22節です。<四十歳を過ぎていた。>四十歳を過ぎていたのですね。このしるしによって癒された人というのは、3章の2節から記されていた人のことです。振り返ってみましょう。あらためて1節から10節を読みます。:1~10(読む)この人のことです。この人が四十歳を過ぎていました。ですから、四十年以上、足が不自由だったということですね。その彼が、躍り上がって立ち、歩き出したのです。何によって、ですか?イエス・キリストの名によって、です。それだけではありませんでした。歩き出して、どうしたのでしょう?8節です。<躍り上がって立ち、歩き出した。そして、歩いたり飛び跳ねたりしながら、神を賛美しつつ二人と一緒に宮に入って行った。>宮に入って行き、祈ったのでしょう。
この出来事に、人々は驚きました。10節の終わりに、このようにあります。<ものも言えないほど驚いた。>私たちも、この出来事に、驚きたいと思います。この人が、「四十歳を過ぎていた」ということにも、です。子どもではない、若者でもない、四十歳を過ぎていた人が癒されたのです。私たちは、すでに、この出来事が“しるし”であることを知っています。ですから、(10節の人々とは、違った意味で、ですが)驚きたいと思います。
10節に、<宮の美しの門の所で>という説明があります。この門の名前は、すでに2節で、出て来ていました。2節、かぎかっこで、「美しの門」とあります。なぜ、「美しの門」と呼ばれていたのか?『新聖書辞典』には、このような説明があります。「他の門より、値打ちのある分厚い金、銀と、コリント真鍮で飾られ、壮麗を極めていた。(これ以上ないほど、大きく、美しく、立派だった、ということです)」この人は施しを求めるために、そのような門に毎日置いてもらっていたのです。毎日置いてもらっていましたが、宮に入る人たちの施しが、彼を治すことはありませんでした。毎日置いてもらいましたが、宮の金、銀、真鍮の「美しの門」も、彼を救うことはなかったのです。
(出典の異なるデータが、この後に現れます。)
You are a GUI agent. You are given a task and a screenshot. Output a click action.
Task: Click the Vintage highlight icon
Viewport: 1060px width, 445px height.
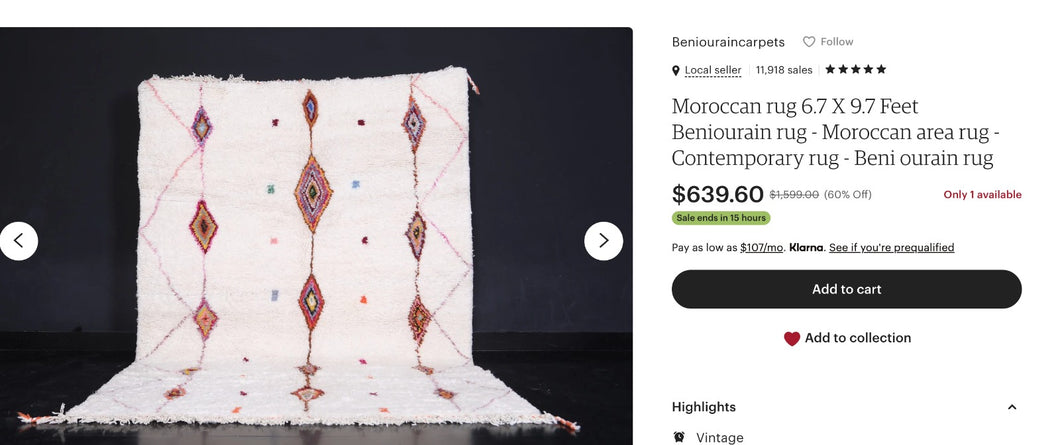[x=679, y=437]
ですから、ペテロは言いました。「金銀は私にはない。しかし、私にあるものをあげよう。ナザレのイエス・キリストの名によって、立ち上がり、歩きなさい。」私たちは、「ナザレのイエス・キリストの名」に、ものも言えないほど驚きたいと思います。
ペテロは、非常に驚いた人々に、言いました。それが、先週の箇所です。12節から26節でした。ここで、ペテロは、イエスの名が、どのような名であるのかを教えています。今日は、そのことだけを、順に一つ一つ挙げていきます。皆さん、聞いてください。・イエスの名は、神が、栄光をお与えになった名です。・イエスの名は、聖なる正しい名です。・イエスの名は、神が、死者の中からよみがえらせた名です。・イエスの名は、足の不自由な人を、完全なからだにしました。・イエスの名によって、信仰は与えられます。・イエスの名は、私たちの「キリスト」の名です。・イエスの名は、私たちの罪をぬぐい去ります。・イエスの名は、回復の時が来て、主が遣わしてくださるキリストの名です。・イエスの名は、モーセが、「その告げることすべてに聞き従わなければならない」と言った預言者の名です。・イエスの名は、サムエルたちが、「地のすべての民族は祝福を受けるようになる」と言ったアブラハムの子孫の名です。・イエスの名は、私たち一人ひとりを、悪から立ち返らせて、祝福にあずからせてくださる名です。そのような名が、ペテロだけではない、私たち教会に、与えられているのです。